Figure 3. Pulsed-wave Doppler mitral inflow velocity tracing seen in one of the patients showing a restrictive pattern. It shows a very tall E wave and a very small A wave (E wave »A wave). The E/A ratio was >2.0 and DT <150 msec. E = Peak E wave velocity due to early rapid ventricular filling in diastole; A = Peak A wave velocity due to atrial contraction in late diastole
Despite the differences in these studies, one message stands out clear. That is, a significant proportion of Nigerians with hypertensive heart failure have diastolic dysfunction. This is in agreement with reports from other countries of the world. Further studies are required to confirm this hypothesis.

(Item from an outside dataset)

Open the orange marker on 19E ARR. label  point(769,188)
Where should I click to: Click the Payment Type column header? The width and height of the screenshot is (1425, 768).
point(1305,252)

In conclusion, the 69.4% prevalence of diastolic dysfunction in this study is quite significant. Isolated systolic dysfunction was seen in 30.5% of the patients, isolated diastolic dysfunction in 12.6%, and combined systolic and diastolic dysfunction in 24.2%. Pseudonormalization and restrictive pattern were seen in 6.3% and 26.3%, respectively. The significance of these findings is that two-thirds of our patients have diastolic dysfunction, and half of them are within the pseudonormalization and restrictive pattern that carry poor prognosis. Thus, diastolic dysfunction is the most common ventricular functional abnormality in hypertensive cardiac failure in our group of patients. Since early diagnosis and therapeutic intervention may improve diastolic function, a routine Doppler echocardiographic evaluation is recommended for all hypertensive and hypertensive heart failure patients. The results of such evaluation will aid the physician to prescribe appropriate treatment.